## WHAT TO DO
[1] Using the text on Evangelicalism below, answer these questions:
(a) At what age does the writer recall discussing how to define an Evangelical?
(b) What older definition does the text give alongside "far right-winged Republican"?
(c) What would a marriage counselor assigned to the group recommend?
[2] Duplicate the passage from the text on Evangelicalism below, starting at "I have always" and ending at "least, wanted to be).".
[3] Decide whether each statement agrees with the text on Evangelicalism below. Answer yes or no, and quote the words of the text that decide it.
(a) When first asked "What is an Evangelical?", the writer knew how to respond.
(b) The writer grants that compromising in some areas may be a good thing.
(c) The text says that the only thing many of the people named would have in common is the name "Evangelical."
** Start SUPPLIED TEXT **
I have always been a fan of Evangelicalism, although I have not always known how to define it. I remember having a discussion about this when I was in my early twenties. I was already well into what I felt was my calling to teach the Bible. It was at one of these studies (if I remember correctly) that someone asked me “What is an Evangelical?” I did not really know how to respond. All I knew was that the people I admired most—the people that I thought were the most committed to the Gospel—called themselves Evangelicals. Therefore, I was one (or, at least, wanted to be).

To this day the question “What is an Evangelical?” still gives me pause. Not so much because I don’t know how to define it, but because I don’t know who I am defining it to. You see, claiming to be an Evangelical can go a long way in molding someone’s thoughts about you, for good or ill. While most definitions of “Evangelical” that people assume have a bit of truth to them, they all have one characteristic over another as their primary point of reference. Some assume that “Evangelical” is a simple way to say “Christian fanatic.” There is some truth to that. Others believe that it means “far right-winged Republican” (the old “Republican-party-at-prayer” definition). In some cases, this is true too. I know some who would equate Evangelicalism with Bible worship. I understand where they get this.  Others believe it is merely a synonym for “fundamentalist.” In this, Evangelicals are judgmental. Again, a bit of truth has to be conceded. Still, on the other side of the conservative Christian fence, many think of Evangelicals as compromisers and ecumenicists who are one step away from full-blown liberalism. I think we do compromise in some areas (and this may be a good thing). So, check again. Many think that Evangelicals are simply out to convert them to their faith—to “evangelize” them. Rightly understood, this is fair. Finally, to many inside the Evangelical fold,  Evangelicalism has become nothing more than the skin of cooperate America over the bones of infant breeding Christian leadership (at best).

Associations abound not only with ideas, but with representative leaders and scholars. Put Billy Graham, George Bush, Joel Osteen, Francis Collins, Pat Robertson, Sean Hannity, Benny Hinn, Ken Ham, Jerry Farwell, Kirk Cameron, Mel Gibson, Roger Olson, Denzel Washington, The Fray, Daniel B. Wallace, John MacArthur, and William Lane Craig in a room together and you will have run the gamut on people’s thoughts of association. But try to assign a marriage counselor to this group and you will need to send him to a psychiatrist shortly after he pulls his hair out and recommends class-action divorce. The only thing many of them would have in common is the name “Evangelical.” Beyond that, their messages will represent an ever broadening rift of people’s thoughts on the mission and doctrine of the Church. With so many people claiming to be Evangelical, it makes one wonder whether Evangelicalism is beyond the possibility of defining. To put it another way: If Evangelicalism can mean so many things, doesn’t it cease to mean anything at all?
** End SUPPLIED TEXT **
** Start ITEMS **
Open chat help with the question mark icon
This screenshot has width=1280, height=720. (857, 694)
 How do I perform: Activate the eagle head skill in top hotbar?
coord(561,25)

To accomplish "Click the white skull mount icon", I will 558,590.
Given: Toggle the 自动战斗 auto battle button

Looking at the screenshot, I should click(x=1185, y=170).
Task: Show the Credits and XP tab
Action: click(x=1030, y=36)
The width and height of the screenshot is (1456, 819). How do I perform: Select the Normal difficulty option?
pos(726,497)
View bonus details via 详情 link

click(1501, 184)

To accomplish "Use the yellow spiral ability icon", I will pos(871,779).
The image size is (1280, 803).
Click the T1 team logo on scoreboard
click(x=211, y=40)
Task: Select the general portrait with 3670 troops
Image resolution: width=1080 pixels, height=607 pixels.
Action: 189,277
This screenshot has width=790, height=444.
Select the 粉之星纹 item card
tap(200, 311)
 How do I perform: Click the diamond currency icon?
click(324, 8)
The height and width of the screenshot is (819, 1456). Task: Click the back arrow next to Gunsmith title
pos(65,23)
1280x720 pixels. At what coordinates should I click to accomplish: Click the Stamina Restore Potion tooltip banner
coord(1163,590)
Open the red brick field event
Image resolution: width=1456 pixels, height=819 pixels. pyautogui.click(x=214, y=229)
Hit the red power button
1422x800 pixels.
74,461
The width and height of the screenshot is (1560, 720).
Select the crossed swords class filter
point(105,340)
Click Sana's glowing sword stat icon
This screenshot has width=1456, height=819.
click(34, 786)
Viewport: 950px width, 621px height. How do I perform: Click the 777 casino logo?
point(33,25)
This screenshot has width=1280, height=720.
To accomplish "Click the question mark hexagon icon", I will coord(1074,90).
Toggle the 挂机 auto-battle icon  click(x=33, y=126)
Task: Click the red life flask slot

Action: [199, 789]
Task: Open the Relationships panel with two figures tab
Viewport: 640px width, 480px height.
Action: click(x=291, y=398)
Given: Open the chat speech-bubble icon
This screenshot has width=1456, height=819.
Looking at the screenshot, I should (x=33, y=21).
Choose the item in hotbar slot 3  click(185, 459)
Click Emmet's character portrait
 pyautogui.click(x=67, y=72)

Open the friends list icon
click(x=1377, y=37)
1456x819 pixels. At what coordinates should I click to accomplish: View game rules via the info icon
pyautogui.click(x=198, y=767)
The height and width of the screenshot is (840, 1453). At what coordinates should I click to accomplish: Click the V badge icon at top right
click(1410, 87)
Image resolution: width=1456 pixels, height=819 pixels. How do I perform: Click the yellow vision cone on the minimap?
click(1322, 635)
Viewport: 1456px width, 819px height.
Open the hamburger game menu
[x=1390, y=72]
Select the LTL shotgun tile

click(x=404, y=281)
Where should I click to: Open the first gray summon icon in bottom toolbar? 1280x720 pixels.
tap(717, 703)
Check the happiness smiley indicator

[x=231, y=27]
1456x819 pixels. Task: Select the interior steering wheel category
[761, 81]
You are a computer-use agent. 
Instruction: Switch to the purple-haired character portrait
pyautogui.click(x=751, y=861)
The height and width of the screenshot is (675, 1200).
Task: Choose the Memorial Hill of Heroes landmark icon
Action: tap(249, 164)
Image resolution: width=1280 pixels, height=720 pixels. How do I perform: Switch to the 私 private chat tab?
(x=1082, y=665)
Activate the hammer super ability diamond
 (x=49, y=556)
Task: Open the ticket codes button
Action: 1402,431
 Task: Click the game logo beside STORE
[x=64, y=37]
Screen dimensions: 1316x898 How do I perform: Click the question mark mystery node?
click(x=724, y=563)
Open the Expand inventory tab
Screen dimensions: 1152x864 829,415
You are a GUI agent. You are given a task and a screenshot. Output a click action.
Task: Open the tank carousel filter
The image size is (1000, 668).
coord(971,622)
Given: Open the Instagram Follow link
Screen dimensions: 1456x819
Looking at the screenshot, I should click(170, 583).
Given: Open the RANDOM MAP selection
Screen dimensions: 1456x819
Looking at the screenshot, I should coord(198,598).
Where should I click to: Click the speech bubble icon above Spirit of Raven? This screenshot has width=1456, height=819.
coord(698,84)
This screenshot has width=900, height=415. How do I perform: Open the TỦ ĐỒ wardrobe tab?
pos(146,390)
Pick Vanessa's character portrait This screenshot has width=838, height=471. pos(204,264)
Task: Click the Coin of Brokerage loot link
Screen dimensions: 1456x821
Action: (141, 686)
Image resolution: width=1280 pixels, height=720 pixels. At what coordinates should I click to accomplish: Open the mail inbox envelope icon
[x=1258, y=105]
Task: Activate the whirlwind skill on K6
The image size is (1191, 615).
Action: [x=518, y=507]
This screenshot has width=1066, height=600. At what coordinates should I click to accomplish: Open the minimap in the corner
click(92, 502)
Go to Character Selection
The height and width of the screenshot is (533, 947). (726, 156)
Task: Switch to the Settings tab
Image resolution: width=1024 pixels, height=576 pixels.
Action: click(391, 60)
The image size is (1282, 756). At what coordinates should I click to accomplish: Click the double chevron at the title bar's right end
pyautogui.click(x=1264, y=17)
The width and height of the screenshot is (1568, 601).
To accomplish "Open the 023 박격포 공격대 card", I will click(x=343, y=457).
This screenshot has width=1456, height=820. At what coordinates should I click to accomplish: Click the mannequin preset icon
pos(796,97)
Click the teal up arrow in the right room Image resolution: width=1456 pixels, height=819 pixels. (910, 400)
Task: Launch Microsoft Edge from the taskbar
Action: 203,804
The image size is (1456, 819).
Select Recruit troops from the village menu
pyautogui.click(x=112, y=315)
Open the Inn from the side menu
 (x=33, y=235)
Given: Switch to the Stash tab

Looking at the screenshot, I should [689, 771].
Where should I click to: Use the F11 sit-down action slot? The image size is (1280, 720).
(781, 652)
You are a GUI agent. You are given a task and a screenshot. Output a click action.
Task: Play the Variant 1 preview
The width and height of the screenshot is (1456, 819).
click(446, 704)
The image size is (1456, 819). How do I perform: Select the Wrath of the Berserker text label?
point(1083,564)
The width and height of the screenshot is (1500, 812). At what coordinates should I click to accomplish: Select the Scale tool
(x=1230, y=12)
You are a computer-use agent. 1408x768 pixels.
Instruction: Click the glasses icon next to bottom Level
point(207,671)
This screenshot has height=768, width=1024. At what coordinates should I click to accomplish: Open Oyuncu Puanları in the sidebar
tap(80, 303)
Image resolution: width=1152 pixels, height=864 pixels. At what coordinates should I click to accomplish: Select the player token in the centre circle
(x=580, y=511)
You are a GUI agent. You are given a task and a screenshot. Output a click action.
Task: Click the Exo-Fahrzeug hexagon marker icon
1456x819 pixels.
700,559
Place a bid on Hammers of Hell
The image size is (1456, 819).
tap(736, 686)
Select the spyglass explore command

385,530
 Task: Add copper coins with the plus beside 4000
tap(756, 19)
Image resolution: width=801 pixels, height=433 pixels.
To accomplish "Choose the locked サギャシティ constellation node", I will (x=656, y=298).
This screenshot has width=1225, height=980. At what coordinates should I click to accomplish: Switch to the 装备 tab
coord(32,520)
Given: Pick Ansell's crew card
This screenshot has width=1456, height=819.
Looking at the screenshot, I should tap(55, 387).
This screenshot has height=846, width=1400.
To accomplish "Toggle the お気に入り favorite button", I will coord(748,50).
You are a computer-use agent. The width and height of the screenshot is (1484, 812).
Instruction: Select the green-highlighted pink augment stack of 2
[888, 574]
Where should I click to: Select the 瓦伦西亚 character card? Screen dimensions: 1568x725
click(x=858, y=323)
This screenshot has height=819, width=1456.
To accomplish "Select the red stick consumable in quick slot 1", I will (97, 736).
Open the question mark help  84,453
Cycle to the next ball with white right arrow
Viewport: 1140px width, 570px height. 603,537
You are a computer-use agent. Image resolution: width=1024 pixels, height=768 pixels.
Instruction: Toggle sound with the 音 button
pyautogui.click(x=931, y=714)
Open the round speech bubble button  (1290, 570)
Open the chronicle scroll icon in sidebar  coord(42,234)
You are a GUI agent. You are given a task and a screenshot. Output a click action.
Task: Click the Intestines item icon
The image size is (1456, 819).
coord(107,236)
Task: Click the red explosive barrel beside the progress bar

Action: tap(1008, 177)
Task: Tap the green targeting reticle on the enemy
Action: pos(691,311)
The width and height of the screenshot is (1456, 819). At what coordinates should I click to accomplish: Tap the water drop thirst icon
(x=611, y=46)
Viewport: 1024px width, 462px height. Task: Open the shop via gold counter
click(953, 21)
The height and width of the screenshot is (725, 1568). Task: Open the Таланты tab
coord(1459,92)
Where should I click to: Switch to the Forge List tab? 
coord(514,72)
** End ITEMS **
## EXPECTED RESPONSES
[1]
(a) In the writer's early twenties.
(b) The "Republican-party-at-prayer" definition.
(c) Class-action divorce.

[2]
I have always been a fan of Evangelicalism, although I have not always known how to define it. I remember having a discussion about this when I was in my early twenties. I was already well into what I felt was my calling to teach the Bible. It was at one of these studies (if I remember correctly) that someone asked me “What is an Evangelical?” I did not really know how to respond. All I knew was that the people I admired most—the people that I thought were the most committed to the Gospel—called themselves Evangelicals. Therefore, I was one (or, at least, wanted to be).

[3]
(a) No: "I did not really know how to respond."
(b) Yes: "I think we do compromise in some areas (and this may be a good thing)."
(c) Yes: "The only thing many of them would have in common is the name “Evangelical.”"